LÉVI-STRAUSS WAS BROUGHTUP in a secular Jewish family, descendant on both sides from the Alsace, in an apartment on rue Poussin at the edge of Paris’s sixteenth arrondissement. Wedged between the Bois de Boulogne and the Seine, the area was only semiurbanized; there were small farms down the end of the road, along with cheap-rent
brocantes
and artist studios in what was then a relatively poor corner of Paris. The apartment block itself was built only a few years before his birth. The only thing that now distinguishes it from the rows and rows of mid-nineteenth-century blocks that stretch across Paris are a few neo-Gothic touches: two black cast-iron vines that climb up the iron-and-glass doors at the front entrance; the ornamental foliage, molded from concrete, that supports the building’s semicircular balconies.
Although the family was of modest means, Lévi-Strauss grew up hearing stories from a lost nineteenth-century idyll—an aristocratic world of orchestras and fine art. His great-grandfather Isaac Strauss had moved from Strasbourg to Paris in 1826 at the age of twenty and studied violin at the Paris Conservatoire. Starting out as a violinist at the Théâtre-Italien, he went on to make his name as a conductor, composer and orchestra director, running the spa orchestra in Vichy under Napoléon III, and ensembles at the Tuileries imperial balls and the Paris Opéra. He worked with Offenbach and even appears fleetingly in the memoirs of Berlioz. On his travels through Europe he bought up furniture and art, later focusing on Jewish ritual objects—Sabbath lamps, spice boxes and Esther scrolls—with which he filled the “Villa Strauss” in Vichy. The remnants of the collection are now displayed in the Salle Strauss at the Musée de Cluny in Paris.

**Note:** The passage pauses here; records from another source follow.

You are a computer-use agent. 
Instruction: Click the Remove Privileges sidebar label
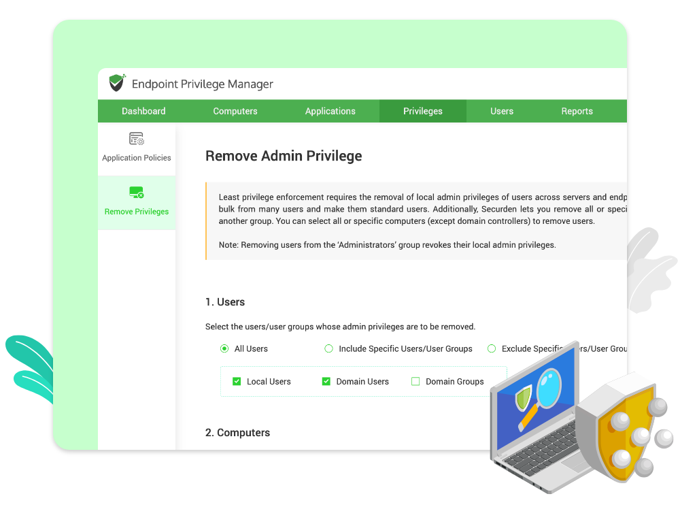136,212
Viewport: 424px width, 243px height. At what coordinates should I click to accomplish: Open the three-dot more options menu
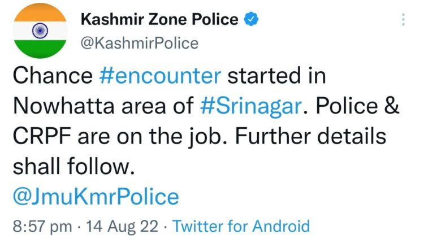click(x=403, y=20)
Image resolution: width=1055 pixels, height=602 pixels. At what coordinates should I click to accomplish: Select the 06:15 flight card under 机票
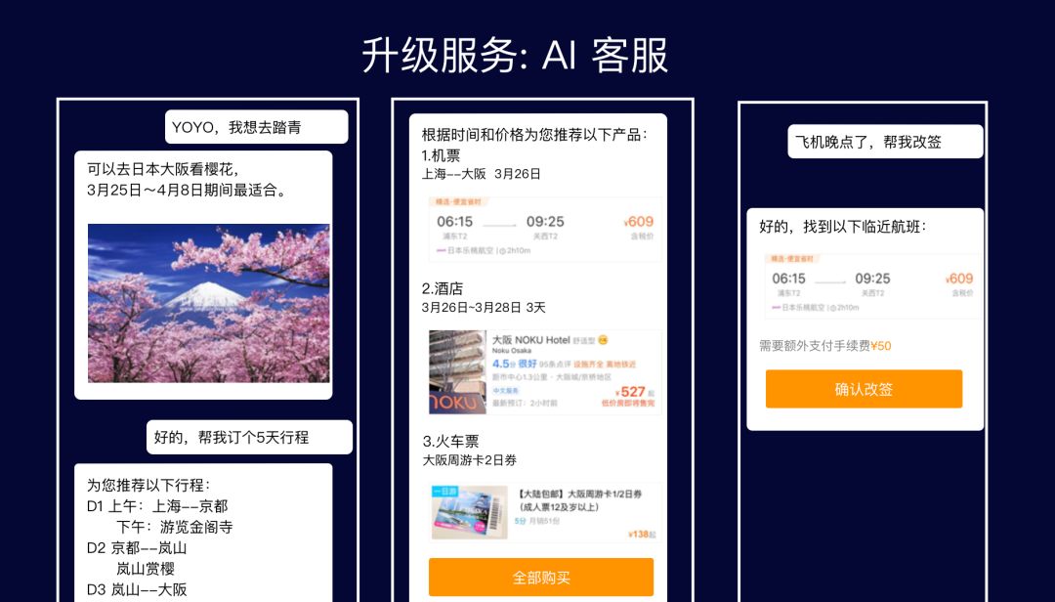point(545,229)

Through the next generation, and the economic downturn of the 1880s, the family’s fortunes waned. Lévi-Strauss’s father, Raymond, was forced down a more prosaic route, studying at the École des hautes études commerciales and eventually finding menial work on the Paris Bourse. He married his second cousin Emma Lévy, the daughter of a rabbi, who had been sent to Paris to study typing and shorthand. A sensitive man with a passion for the arts, Raymond was not able to settle into the life of a minor functionary. Frustrated by his work at the Bourse, he made a bold decision: he enrolled at the École des beaux-arts and began portrait painting for a living. “His god was Maurice Quentin de la Tour,” Lévi-Strauss later recalled, referring to the eighteenth-century rococo portraitist. “He did a lot of pastels and obviously was not in touch with his times.”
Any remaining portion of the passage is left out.